A buddy of mine used to take EX every day, every single day he would take it, one day he OD'd on it and was seconds away from death. Yet, he recovered, he overcame his addiction and is a great person with a lot of strength and will power. So are you, you are managing through this and everything will be fine.

Now that I've practically written a novel here - I would also suggest seeing a therapist as soon as possible. If you are really feeling like you want to hurt yourself or kill yourself, then there are people out there who can help. Being in a hospital can be unpleasant, but it can help you manage for a time until you're ready to face the outside world again. You are the only one who can decide how bad your situation is, if you feel you can keep going, keep going.

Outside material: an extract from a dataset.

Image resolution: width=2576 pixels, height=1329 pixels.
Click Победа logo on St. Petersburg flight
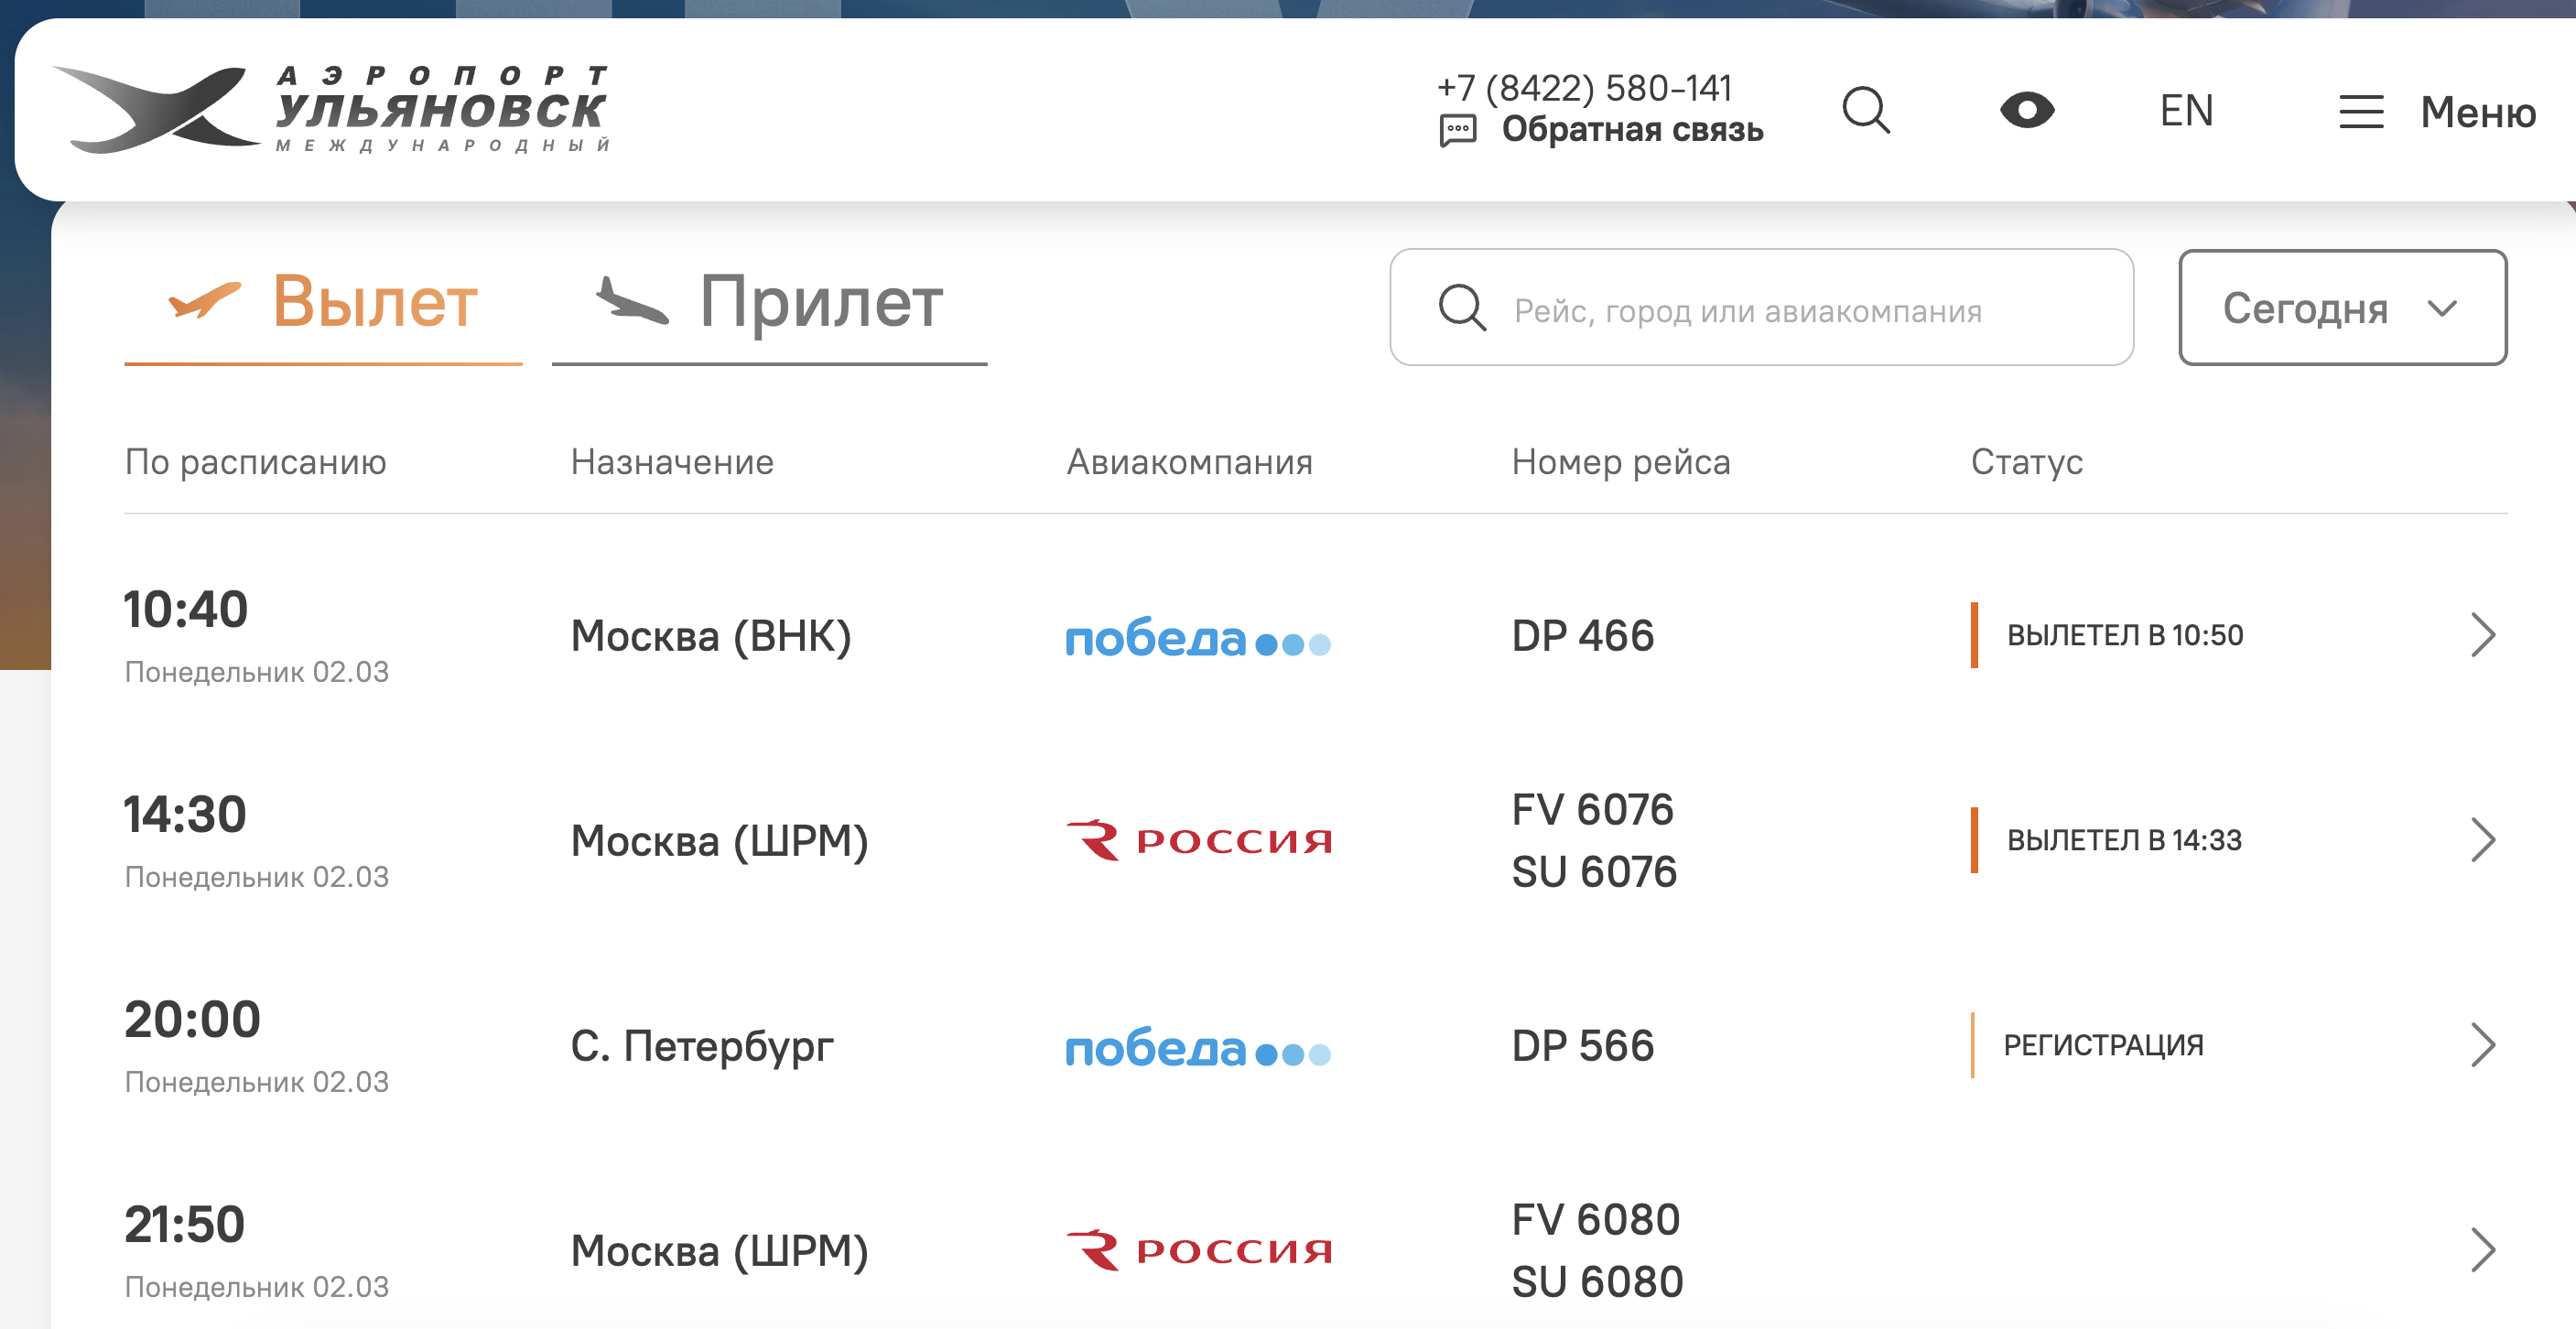pos(1197,1048)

If you feel you need to get in to a hospital for help, then do that.

Remember, millions of people suffer with these same symptoms, millions have recovered and we all manage to live with this and through it. So can you, so are you and so WILL you. Believe in yourself. You are stronger than your fears.

God bless you, all will be well in time,

Dave

buttercup123
24-02-07, 09:50
Thanks so much guys, I was having a really bad one yesterday and went a little crazy! Thanks for all the support and for the kind words - sometimes I really don't know what I'd do without this site!!